Standing on my porch in the hot sun of the Seattle mid-day was a beautiful woman. A vibrant woman. An intelligent woman. As she launched into a sales pitch for magazine subscriptions I was blown away at how articulate and professional she was, and yet… she was selling magazines door to door.
I interrupted her to quickly say that I didn’t really need any magazines and she asked me to reconsider because she was selling magazines to earn her way out of a local women’s shelter. And in that moment my heart shattered a bit at the unfairness of life.
This woman was not so very different from me, yet we were on different sides of the doorway.
I don’t know what compelled me but I asked her… why was someone clearly so very capable and yes, beautiful, selling magazines door to door? I mean… by all means be a salesperson but why not in some other capacity because it can’t be fun walking from no to likely no.
Jaqueline told me her story. Like me, she grew up in an inner-city neighborhood, from a broken home. Mostly poor, but with access to good enough public school and a single mom who taught her good manners.

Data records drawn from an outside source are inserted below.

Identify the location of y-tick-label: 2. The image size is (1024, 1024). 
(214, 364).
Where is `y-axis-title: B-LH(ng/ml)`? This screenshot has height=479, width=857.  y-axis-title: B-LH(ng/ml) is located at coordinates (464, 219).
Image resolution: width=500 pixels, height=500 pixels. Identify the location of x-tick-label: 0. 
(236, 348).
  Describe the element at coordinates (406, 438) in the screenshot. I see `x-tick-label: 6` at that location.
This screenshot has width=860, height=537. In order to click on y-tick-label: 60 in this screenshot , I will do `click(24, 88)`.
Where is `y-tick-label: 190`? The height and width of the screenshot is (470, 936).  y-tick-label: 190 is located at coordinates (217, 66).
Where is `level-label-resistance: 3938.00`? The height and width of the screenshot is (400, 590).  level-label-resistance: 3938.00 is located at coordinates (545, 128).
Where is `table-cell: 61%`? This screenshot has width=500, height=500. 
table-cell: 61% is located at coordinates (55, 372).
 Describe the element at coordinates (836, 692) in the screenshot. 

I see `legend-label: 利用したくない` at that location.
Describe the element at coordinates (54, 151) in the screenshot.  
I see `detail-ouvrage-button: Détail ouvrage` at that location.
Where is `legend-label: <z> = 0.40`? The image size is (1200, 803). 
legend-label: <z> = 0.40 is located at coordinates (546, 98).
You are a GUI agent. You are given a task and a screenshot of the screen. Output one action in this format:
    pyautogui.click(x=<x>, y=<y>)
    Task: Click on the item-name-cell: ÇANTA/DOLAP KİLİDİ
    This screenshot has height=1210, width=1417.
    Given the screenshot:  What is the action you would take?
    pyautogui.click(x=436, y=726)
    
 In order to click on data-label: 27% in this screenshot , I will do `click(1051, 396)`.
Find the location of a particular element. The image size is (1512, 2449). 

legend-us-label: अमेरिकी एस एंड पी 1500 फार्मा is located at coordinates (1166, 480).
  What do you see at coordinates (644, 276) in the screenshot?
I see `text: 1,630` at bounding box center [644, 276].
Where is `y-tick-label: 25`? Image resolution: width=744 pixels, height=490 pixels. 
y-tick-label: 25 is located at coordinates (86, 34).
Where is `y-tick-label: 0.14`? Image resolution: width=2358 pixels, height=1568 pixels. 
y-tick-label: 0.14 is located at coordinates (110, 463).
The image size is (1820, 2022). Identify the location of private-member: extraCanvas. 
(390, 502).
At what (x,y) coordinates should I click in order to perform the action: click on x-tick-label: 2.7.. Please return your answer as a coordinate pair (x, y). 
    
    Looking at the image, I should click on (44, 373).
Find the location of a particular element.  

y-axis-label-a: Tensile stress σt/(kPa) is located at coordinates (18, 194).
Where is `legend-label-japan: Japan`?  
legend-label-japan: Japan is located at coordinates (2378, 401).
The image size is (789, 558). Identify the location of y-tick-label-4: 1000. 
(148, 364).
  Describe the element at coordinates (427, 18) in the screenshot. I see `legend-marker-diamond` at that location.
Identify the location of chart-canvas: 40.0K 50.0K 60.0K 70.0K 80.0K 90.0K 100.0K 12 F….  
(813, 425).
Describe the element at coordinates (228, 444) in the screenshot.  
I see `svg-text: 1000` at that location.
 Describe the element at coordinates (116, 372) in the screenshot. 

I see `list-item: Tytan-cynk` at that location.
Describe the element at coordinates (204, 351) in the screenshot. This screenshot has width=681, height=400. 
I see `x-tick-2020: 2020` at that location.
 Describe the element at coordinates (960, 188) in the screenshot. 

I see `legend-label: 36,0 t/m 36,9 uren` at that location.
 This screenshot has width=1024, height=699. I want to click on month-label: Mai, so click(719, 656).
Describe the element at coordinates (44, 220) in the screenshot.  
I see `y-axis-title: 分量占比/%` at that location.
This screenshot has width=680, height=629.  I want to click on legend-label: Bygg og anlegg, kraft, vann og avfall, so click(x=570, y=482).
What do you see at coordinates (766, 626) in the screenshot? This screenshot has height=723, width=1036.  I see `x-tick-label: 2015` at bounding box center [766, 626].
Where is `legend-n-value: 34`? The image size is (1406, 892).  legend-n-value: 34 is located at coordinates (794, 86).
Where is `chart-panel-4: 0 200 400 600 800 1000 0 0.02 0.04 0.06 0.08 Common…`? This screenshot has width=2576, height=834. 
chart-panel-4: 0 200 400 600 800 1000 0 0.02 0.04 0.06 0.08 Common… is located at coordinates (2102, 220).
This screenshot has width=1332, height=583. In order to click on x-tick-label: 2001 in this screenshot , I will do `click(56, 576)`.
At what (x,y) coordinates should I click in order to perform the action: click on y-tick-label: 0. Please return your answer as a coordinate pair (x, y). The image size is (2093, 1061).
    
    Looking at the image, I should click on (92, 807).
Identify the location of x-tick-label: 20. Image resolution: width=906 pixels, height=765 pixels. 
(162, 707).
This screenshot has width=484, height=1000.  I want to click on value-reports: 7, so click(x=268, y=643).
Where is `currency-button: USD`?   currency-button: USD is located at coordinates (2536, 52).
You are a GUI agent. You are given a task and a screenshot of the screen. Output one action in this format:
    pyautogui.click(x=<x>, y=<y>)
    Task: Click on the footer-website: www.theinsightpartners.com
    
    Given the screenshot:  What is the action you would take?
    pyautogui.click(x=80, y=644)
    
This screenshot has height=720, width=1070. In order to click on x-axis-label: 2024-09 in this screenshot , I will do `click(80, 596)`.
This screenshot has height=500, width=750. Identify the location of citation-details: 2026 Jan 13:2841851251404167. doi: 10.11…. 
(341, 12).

Something must have moved in both of us that day because after talking for quite some time, I said I just couldn’t support the company who was taking advantage of her but would she please let me help her get a different job. She said thank you but I probably couldn’t help because she was a convict. At the time I was working with a company that had a work program for parolees and so surprisingly, I actually could!
This woman was not so very different from me, yet we were on different sides of the doorway.
I expected a lot of responses, but I didn’t expect her eyes to well up with tears. I felt awful … I wanted to help, not make her cry! What came next changed me forever.
She said she was crying because noone had ever believed in her like that. Here I was a stranger seeing all this potential in her when so many others in her life hadn’t. We both had a good cry that day and before she left she asked me what I thought the reason was that our lives turned out so different.
I said hope and a vision for what COULD be. I grew up seeing all kinds of paths that could be open to me if I worked hard enough. I had adults who invested in me and reassured me it was possible. Jaqueline did not.
I helped her in the way that I could but she gave me so much more than I gave her. She gave me the inspiration for Foster Courage.
We lost touch shortly after that, but one day I hope she realizes this podcast is dedicated to her.